[Stored data]
-- Opening Marker --

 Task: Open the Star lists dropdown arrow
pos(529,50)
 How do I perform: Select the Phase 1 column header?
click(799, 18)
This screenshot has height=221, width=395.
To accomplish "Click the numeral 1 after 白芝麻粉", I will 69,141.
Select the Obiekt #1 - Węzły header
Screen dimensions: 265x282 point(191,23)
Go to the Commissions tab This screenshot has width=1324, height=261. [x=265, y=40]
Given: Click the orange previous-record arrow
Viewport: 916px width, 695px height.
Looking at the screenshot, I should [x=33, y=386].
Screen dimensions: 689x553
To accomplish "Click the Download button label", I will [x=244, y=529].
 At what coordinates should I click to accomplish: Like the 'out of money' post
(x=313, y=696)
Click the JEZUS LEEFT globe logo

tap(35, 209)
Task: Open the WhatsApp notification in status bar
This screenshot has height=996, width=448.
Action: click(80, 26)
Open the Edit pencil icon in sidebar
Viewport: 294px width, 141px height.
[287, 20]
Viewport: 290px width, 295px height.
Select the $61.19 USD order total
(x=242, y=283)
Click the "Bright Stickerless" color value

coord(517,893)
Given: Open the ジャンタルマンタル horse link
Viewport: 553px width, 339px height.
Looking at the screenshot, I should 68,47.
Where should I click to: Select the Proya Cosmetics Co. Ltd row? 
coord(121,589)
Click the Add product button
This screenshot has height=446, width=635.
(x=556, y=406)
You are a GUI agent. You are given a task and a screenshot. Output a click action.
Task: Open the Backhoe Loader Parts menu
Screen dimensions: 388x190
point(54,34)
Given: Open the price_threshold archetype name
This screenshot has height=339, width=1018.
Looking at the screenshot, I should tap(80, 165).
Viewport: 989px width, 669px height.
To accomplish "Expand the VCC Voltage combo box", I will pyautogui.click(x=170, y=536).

-- Closing Marker --

Problem description
Each line above must be returned exactly as written.

Result below
 Task: Open the Star lists dropdown arrow
pos(529,50)
 How do I perform: Select the Phase 1 column header?
click(799, 18)
This screenshot has height=221, width=395.
To accomplish "Click the numeral 1 after 白芝麻粉", I will 69,141.
Select the Obiekt #1 - Węzły header
Screen dimensions: 265x282 point(191,23)
Go to the Commissions tab This screenshot has width=1324, height=261. [x=265, y=40]
Given: Click the orange previous-record arrow
Viewport: 916px width, 695px height.
Looking at the screenshot, I should [x=33, y=386].
Screen dimensions: 689x553
To accomplish "Click the Download button label", I will [x=244, y=529].
 At what coordinates should I click to accomplish: Like the 'out of money' post
(x=313, y=696)
Click the JEZUS LEEFT globe logo

tap(35, 209)
Task: Open the WhatsApp notification in status bar
This screenshot has height=996, width=448.
Action: click(80, 26)
Open the Edit pencil icon in sidebar
Viewport: 294px width, 141px height.
[287, 20]
Viewport: 290px width, 295px height.
Select the $61.19 USD order total
(x=242, y=283)
Click the "Bright Stickerless" color value

coord(517,893)
Given: Open the ジャンタルマンタル horse link
Viewport: 553px width, 339px height.
Looking at the screenshot, I should 68,47.
Where should I click to: Select the Proya Cosmetics Co. Ltd row? 
coord(121,589)
Click the Add product button
This screenshot has height=446, width=635.
(x=556, y=406)
You are a GUI agent. You are given a task and a screenshot. Output a click action.
Task: Open the Backhoe Loader Parts menu
Screen dimensions: 388x190
point(54,34)
Given: Open the price_threshold archetype name
This screenshot has height=339, width=1018.
Looking at the screenshot, I should tap(80, 165).
Viewport: 989px width, 669px height.
To accomplish "Expand the VCC Voltage combo box", I will pyautogui.click(x=170, y=536).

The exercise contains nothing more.